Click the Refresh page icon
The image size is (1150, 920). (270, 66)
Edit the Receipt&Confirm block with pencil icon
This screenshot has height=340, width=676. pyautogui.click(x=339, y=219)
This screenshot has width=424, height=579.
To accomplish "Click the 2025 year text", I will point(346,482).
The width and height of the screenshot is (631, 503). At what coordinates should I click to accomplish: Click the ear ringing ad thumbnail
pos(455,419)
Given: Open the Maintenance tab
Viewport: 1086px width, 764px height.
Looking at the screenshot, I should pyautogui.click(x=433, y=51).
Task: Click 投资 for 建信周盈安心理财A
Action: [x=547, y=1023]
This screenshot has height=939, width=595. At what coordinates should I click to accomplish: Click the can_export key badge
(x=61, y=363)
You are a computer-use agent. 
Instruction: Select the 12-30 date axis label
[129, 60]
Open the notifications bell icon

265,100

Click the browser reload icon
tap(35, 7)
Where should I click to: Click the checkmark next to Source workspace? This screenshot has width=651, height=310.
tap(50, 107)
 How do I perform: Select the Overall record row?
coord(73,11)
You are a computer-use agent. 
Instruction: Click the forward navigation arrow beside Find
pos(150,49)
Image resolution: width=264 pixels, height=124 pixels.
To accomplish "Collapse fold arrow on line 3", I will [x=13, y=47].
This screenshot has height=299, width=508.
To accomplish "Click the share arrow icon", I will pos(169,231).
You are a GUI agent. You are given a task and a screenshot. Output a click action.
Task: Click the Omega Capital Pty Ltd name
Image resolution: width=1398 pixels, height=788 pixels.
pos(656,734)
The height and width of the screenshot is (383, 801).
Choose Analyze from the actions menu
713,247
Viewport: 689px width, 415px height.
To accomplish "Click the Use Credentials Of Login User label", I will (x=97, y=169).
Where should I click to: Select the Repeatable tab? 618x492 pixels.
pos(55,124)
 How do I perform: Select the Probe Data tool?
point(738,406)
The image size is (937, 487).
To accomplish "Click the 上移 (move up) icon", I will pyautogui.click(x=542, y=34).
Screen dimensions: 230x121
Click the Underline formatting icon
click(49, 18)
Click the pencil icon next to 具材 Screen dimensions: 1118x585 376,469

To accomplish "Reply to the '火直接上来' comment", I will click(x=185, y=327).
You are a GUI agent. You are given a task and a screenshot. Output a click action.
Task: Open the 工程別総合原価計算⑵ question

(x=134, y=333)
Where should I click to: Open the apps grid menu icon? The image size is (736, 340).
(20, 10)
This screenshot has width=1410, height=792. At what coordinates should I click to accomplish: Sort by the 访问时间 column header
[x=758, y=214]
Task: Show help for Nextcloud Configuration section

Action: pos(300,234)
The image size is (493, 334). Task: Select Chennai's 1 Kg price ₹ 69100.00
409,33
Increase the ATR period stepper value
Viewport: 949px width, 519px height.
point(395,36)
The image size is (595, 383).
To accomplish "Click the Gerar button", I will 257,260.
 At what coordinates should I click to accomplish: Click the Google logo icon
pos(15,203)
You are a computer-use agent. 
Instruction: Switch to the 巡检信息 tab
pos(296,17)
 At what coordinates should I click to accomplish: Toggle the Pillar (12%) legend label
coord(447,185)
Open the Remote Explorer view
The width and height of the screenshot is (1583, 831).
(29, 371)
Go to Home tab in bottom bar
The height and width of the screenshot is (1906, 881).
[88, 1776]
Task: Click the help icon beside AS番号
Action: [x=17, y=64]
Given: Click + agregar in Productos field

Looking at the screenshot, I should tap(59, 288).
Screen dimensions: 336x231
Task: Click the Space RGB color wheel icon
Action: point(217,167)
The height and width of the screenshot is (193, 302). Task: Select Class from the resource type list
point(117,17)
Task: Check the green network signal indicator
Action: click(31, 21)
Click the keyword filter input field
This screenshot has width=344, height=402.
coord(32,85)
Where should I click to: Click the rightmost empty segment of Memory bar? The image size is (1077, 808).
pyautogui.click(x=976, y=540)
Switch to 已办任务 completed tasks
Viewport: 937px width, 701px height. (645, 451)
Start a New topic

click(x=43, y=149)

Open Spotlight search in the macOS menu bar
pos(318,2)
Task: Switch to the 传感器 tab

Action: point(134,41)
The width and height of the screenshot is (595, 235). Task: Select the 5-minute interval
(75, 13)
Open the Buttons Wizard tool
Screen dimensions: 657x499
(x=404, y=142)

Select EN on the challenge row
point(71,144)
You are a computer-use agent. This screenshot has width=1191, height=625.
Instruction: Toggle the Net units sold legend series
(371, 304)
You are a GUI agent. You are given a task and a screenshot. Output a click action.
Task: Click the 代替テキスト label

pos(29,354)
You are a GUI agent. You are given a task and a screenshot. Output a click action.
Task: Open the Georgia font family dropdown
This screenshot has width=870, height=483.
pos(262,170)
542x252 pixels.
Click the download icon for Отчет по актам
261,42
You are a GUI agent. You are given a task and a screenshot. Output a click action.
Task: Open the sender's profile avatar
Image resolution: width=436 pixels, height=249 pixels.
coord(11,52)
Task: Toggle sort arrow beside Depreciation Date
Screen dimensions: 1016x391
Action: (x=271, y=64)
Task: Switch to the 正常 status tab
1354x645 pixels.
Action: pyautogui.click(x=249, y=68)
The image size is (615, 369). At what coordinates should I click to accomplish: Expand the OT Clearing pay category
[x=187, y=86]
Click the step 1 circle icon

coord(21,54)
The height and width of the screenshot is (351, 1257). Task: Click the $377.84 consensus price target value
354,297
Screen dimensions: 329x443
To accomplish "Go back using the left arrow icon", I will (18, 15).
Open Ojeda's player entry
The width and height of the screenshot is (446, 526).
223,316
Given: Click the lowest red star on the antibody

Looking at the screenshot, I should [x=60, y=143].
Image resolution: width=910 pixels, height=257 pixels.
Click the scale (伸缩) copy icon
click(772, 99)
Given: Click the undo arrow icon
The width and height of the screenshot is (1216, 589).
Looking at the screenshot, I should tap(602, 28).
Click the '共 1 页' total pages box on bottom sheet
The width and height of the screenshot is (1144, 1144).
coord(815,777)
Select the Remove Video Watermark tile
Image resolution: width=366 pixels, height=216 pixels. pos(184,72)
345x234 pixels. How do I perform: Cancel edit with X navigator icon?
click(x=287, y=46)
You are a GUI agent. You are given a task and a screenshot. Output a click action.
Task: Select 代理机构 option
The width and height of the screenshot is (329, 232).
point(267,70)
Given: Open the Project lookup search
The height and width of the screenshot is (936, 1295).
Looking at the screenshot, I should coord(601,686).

■ GOAL OF THE EXERCISE ■
Output the records exactly.

■ REPLY ■
Click the Refresh page icon
The image size is (1150, 920). (270, 66)
Edit the Receipt&Confirm block with pencil icon
This screenshot has height=340, width=676. pyautogui.click(x=339, y=219)
This screenshot has width=424, height=579.
To accomplish "Click the 2025 year text", I will point(346,482).
The width and height of the screenshot is (631, 503). At what coordinates should I click to accomplish: Click the ear ringing ad thumbnail
pos(455,419)
Given: Open the Maintenance tab
Viewport: 1086px width, 764px height.
Looking at the screenshot, I should pyautogui.click(x=433, y=51).
Task: Click 投资 for 建信周盈安心理财A
Action: [x=547, y=1023]
This screenshot has height=939, width=595. At what coordinates should I click to accomplish: Click the can_export key badge
(x=61, y=363)
You are a computer-use agent. 
Instruction: Select the 12-30 date axis label
[129, 60]
Open the notifications bell icon

265,100

Click the browser reload icon
tap(35, 7)
Where should I click to: Click the checkmark next to Source workspace? This screenshot has width=651, height=310.
tap(50, 107)
 How do I perform: Select the Overall record row?
coord(73,11)
You are a computer-use agent. 
Instruction: Click the forward navigation arrow beside Find
pos(150,49)
Image resolution: width=264 pixels, height=124 pixels.
To accomplish "Collapse fold arrow on line 3", I will [x=13, y=47].
This screenshot has height=299, width=508.
To accomplish "Click the share arrow icon", I will pos(169,231).
You are a GUI agent. You are given a task and a screenshot. Output a click action.
Task: Click the Omega Capital Pty Ltd name
Image resolution: width=1398 pixels, height=788 pixels.
pos(656,734)
The height and width of the screenshot is (383, 801).
Choose Analyze from the actions menu
713,247
Viewport: 689px width, 415px height.
To accomplish "Click the Use Credentials Of Login User label", I will (x=97, y=169).
Where should I click to: Select the Repeatable tab? 618x492 pixels.
pos(55,124)
 How do I perform: Select the Probe Data tool?
point(738,406)
The image size is (937, 487).
To accomplish "Click the 上移 (move up) icon", I will pyautogui.click(x=542, y=34).
Screen dimensions: 230x121
Click the Underline formatting icon
click(49, 18)
Click the pencil icon next to 具材 Screen dimensions: 1118x585 376,469

To accomplish "Reply to the '火直接上来' comment", I will click(x=185, y=327).
You are a GUI agent. You are given a task and a screenshot. Output a click action.
Task: Open the 工程別総合原価計算⑵ question

(x=134, y=333)
Where should I click to: Open the apps grid menu icon? The image size is (736, 340).
(20, 10)
This screenshot has width=1410, height=792. At what coordinates should I click to accomplish: Sort by the 访问时间 column header
[x=758, y=214]
Task: Show help for Nextcloud Configuration section

Action: pos(300,234)
The image size is (493, 334). Task: Select Chennai's 1 Kg price ₹ 69100.00
409,33
Increase the ATR period stepper value
Viewport: 949px width, 519px height.
point(395,36)
The image size is (595, 383).
To accomplish "Click the Gerar button", I will 257,260.
 At what coordinates should I click to accomplish: Click the Google logo icon
pos(15,203)
You are a computer-use agent. 
Instruction: Switch to the 巡检信息 tab
pos(296,17)
 At what coordinates should I click to accomplish: Toggle the Pillar (12%) legend label
coord(447,185)
Open the Remote Explorer view
The width and height of the screenshot is (1583, 831).
(29, 371)
Go to Home tab in bottom bar
The height and width of the screenshot is (1906, 881).
[88, 1776]
Task: Click the help icon beside AS番号
Action: [x=17, y=64]
Given: Click + agregar in Productos field

Looking at the screenshot, I should tap(59, 288).
Screen dimensions: 336x231
Task: Click the Space RGB color wheel icon
Action: point(217,167)
The height and width of the screenshot is (193, 302). Task: Select Class from the resource type list
point(117,17)
Task: Check the green network signal indicator
Action: click(31, 21)
Click the keyword filter input field
This screenshot has width=344, height=402.
coord(32,85)
Where should I click to: Click the rightmost empty segment of Memory bar? The image size is (1077, 808).
pyautogui.click(x=976, y=540)
Switch to 已办任务 completed tasks
Viewport: 937px width, 701px height. (645, 451)
Start a New topic

click(x=43, y=149)

Open Spotlight search in the macOS menu bar
pos(318,2)
Task: Switch to the 传感器 tab

Action: point(134,41)
The width and height of the screenshot is (595, 235). Task: Select the 5-minute interval
(75, 13)
Open the Buttons Wizard tool
Screen dimensions: 657x499
(x=404, y=142)

Select EN on the challenge row
point(71,144)
You are a computer-use agent. This screenshot has width=1191, height=625.
Instruction: Toggle the Net units sold legend series
(371, 304)
You are a GUI agent. You are given a task and a screenshot. Output a click action.
Task: Click the 代替テキスト label

pos(29,354)
You are a GUI agent. You are given a task and a screenshot. Output a click action.
Task: Open the Georgia font family dropdown
This screenshot has width=870, height=483.
pos(262,170)
542x252 pixels.
Click the download icon for Отчет по актам
261,42
You are a GUI agent. You are given a task and a screenshot. Output a click action.
Task: Open the sender's profile avatar
Image resolution: width=436 pixels, height=249 pixels.
coord(11,52)
Task: Toggle sort arrow beside Depreciation Date
Screen dimensions: 1016x391
Action: (x=271, y=64)
Task: Switch to the 正常 status tab
1354x645 pixels.
Action: pyautogui.click(x=249, y=68)
The image size is (615, 369). At what coordinates should I click to accomplish: Expand the OT Clearing pay category
[x=187, y=86]
Click the step 1 circle icon

coord(21,54)
The height and width of the screenshot is (351, 1257). Task: Click the $377.84 consensus price target value
354,297
Screen dimensions: 329x443
To accomplish "Go back using the left arrow icon", I will (18, 15).
Open Ojeda's player entry
The width and height of the screenshot is (446, 526).
223,316
Given: Click the lowest red star on the antibody

Looking at the screenshot, I should [x=60, y=143].
Image resolution: width=910 pixels, height=257 pixels.
Click the scale (伸缩) copy icon
click(772, 99)
Given: Click the undo arrow icon
The width and height of the screenshot is (1216, 589).
Looking at the screenshot, I should tap(602, 28).
Click the '共 1 页' total pages box on bottom sheet
The width and height of the screenshot is (1144, 1144).
coord(815,777)
Select the Remove Video Watermark tile
Image resolution: width=366 pixels, height=216 pixels. pos(184,72)
345x234 pixels. How do I perform: Cancel edit with X navigator icon?
click(x=287, y=46)
You are a GUI agent. You are given a task and a screenshot. Output a click action.
Task: Select 代理机构 option
The width and height of the screenshot is (329, 232).
point(267,70)
Given: Open the Project lookup search
The height and width of the screenshot is (936, 1295).
Looking at the screenshot, I should coord(601,686).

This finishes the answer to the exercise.